A propos de baignade, nous avons fait quelques plongées sympas en début de semaine : sur 50 m de long et à différentes profondeurs (18m, 12m et 6m), nous avons déroulé des filins, afin de faire des comptages d’acanthasters, de trocats et de burgots (des gros gastéropodes, pas le juge d’Outreau…). Ces numérations, nous les avons fait d’abord de jour et ensuite… de nuit !
A la faveur de l’apparition d’un fin croissant lumineux, annonçant une prochaine nouvelle lune, dans un ciel faiblement éclairé par les milliers d’étoiles polynésiennes, nous avons pris le bateau et longé le récif. Le noir du ciel se confond avec le noir de la mer et il n’est pas aisé de naviguer le long des balises. Une fois sur site, après avoir évité les baleines et les dauphins, les équipements enfilé et le matériel réparti entre plongeurs, nous descendons dans le grand noir (à 21h, l’eau n’est plus bleue depuis bien longtemps), parfois éclairé par de petits points lumineux furtifs : le plancton phosphorescent.
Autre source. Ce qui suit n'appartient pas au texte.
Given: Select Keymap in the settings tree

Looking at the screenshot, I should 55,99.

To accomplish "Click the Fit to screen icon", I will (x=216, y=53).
Ce qui est amusant, c’est que c’est la nuit que remontent des profondeurs les “gros” prédateurs de la chaîne alimentaire des récifs coralliens… ainsi, en plein comptage, apparaît dans le faisceau de mon phare de plongée (pas en plein faisceau, mais juste sur les côtés, là où la lumière est moins forte) : un œil curieux, des dents acérées, puis un aileron le tout donnant forme à un superbe requin pointe blanche de récif ! Autant en plein jour, ce n’est pas inquiétant, autant de nuit, c’est super flippant (surtout qu’en journée je n’en avais vu aucun et que là, je ne m’y attendais pas du tout !) !
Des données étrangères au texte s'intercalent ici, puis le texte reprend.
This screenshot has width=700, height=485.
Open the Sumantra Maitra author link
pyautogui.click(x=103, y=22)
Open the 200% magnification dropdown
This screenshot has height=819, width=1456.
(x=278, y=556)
Sinon, nous donnons aussi des coups de main pour l’entretien de la station. Soit pour mettre en place des revêtements étanches sur les toitures (ah bon, on peut être en tongs sur un toit ???), soit pour ranger et re-classer un bon millier de coquilles d’huîtres perlières (presqu’aussi coupantes que des huîtres normales… non en fait : aussi coupantes !). Il a donc fallu les enlever d’une vieille armoire, au fond d’un local bien moisi, dans lequel avaient élus domiciles des lézards (et certainement des rats à un moment), sortir l’armoire, la nettoyer, la déplacer et tout remettre en place. A deux, nous avons mis presqu’une journée : il y avait un sacré bazar là dedans (quelle idée de ranger un tracteur-tondeuse, avec les 4 pneus déchirés, entre la porte et l’armoire…) et plein de références. A croire que les scientifiques n’aiment pas ranger (éh, je suis un vrai scientifique alors…). Du coup, le directeur nous a offert à chacun une petite nacre et une petite perle pour l’accompagner !
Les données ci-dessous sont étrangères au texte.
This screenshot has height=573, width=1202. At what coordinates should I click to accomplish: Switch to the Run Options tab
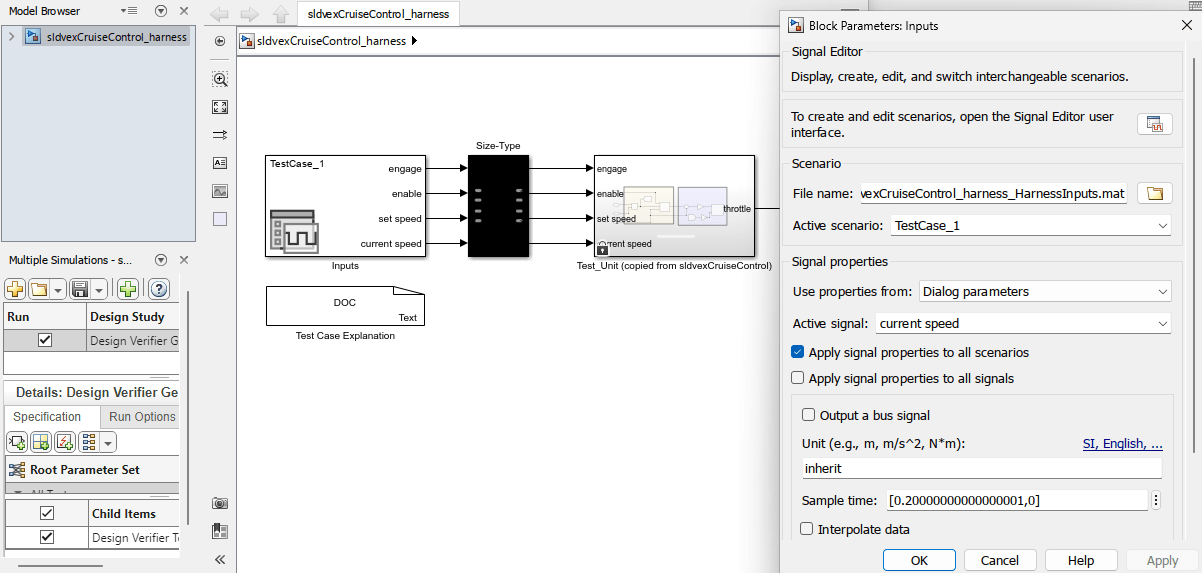click(x=142, y=417)
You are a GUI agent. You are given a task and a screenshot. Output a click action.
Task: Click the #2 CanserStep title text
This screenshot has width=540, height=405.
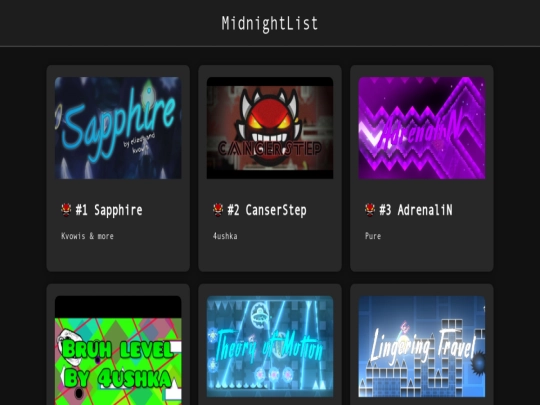pyautogui.click(x=267, y=210)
Une autre activité est le nettoyage des aquariums ! Alors comment nettoyer des bacs géants quand ils sont encore occupés par des petits poissons ? Et bien il faut aspirer les excréments des poissons. Et pour cela, point d’aspirateur sophistiqué : non, non non… On met un tuyau dans l’eau, on aspire avec la bouche et quand l’eau arrive, on évacue simplement et on racle le fond…Bien sur, il faut veiller à ne pas aspirer les poissons. Et bien sûr, lorsqu’on amorce l’aspiration, on avale toujours une petite quantité d’eau salée et…”enrichie” ! Y’a pas à dire : c’est pas facile comme boulot, scientifique !
Et il y a toujours le filet à mettre en place le soir, sur le récif, avec d’un côté le lagon et ses 10 mètres de fond et de l’autre la fosse océanique et ses 2000 mètres de profondeur et sur lequel viennent s’écraser de géantes vagues venues du large… ce qui le rend plutôt glissant et coupant (et les plaies, dans l’eau de mer, elles cicatrisent mal, très mal et en plus ça pique !).
Ne reculant devant rien et surtout prêt à tous les sacrifices pour faire avancer la science, j’ai pu vérifier que le corail est pire qu’une coquille d’huître et réalise des entailles superbement irrégulières (le fin du fin, c’est en plus de s’être entaillé, de se frotter sur du corail de feu… alors là, non seulement on pisse le sang, mais en plus la peau brûle ça race !). Les plus belles plaies sont celles qui arrivent de façon insidieuse : alors qu’on approche du récif, et pour éviter qu’il ne s’éventre dessus, on est obligé d’arrêter le moteur, de se mettre à l’eau et de tirer le bateau entre les obstacles naturels immergés ! On marche donc à vue, avec de l’eau jusqu’au torse et une visibilité réduite (pour info : les patates de corail sont sous l’eau). C’est donc le meilleur moment pour se cogner, se re-cogner et se re-re-cogner contre les barrières coralliennes et de s’exploser aussi bien les bras que les jambes et même le torse (pas de jaloux comme ça). Et dire qu’une goutte de sang, bien que diluée dans des litres d’eau, est perçue à plusieurs centaines de mètres par les requins, pourvu que… ahhh, c’est quoi ça à l’horizon ? je te jure, j’ai vu un triangle noir sur la surface de l’eau ! Ah non, fausse alerte, juste une vague qui fait apparaître un montant du filet… ça y est, on l’a trouvé !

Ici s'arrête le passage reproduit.